Objetivo:
No texto sobre a alimentação em Vilar, porque é que a fruta, o leite e os ovos raramente entravam na alimentação diária?

Documento:
###
Não se pode
afirmar que a cozinha em Vilar é rica em tradições. No dia a
dia a alimentação era pobre. Normalmente os trabalhos do campo
obrigavam a tarefas diárias de sol a sol e a comida era levada
logo de manhã ou então a mãe de família ia levá-la ao local
de trabalho. De manhã o alimento mais vulgar era à base de carne
de porco frita, especialmente o toucinho. No campo era o caldo de
hortaliça com feijão e carne de porco. A broa era um alimento
rico por excelência que se comia com azeitonas, toucinho frito ou
sardinha de barrica. A fruta, o leite e os ovos raramente entravam
na alimentação diária pois esses produtos eram fonte de receita
para aquisição de outras necessidades. À noite era vulgar ver
enormes famílias à volta duma mesa comendo todos dum enorme
prato de barro vermelho, onde as batatas e hortaliça com toucinho
frito, sardinha de barrica e raramente bacalhau ou ovo e um ténue
fio de azeite era a comida de todos os dias.
###
Material:

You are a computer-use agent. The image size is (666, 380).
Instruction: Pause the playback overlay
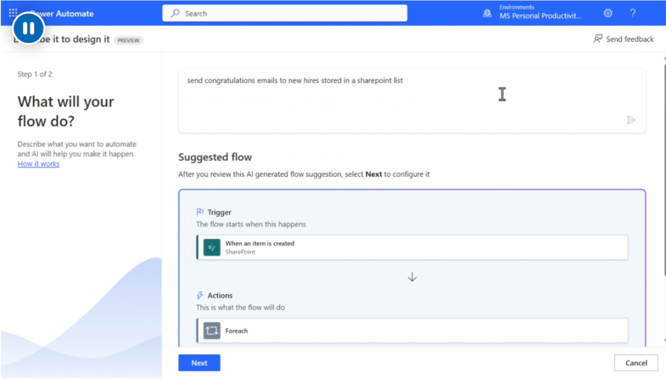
###
Resultado:
Porque esses produtos eram fonte de receita para a aquisição de outras necessidades.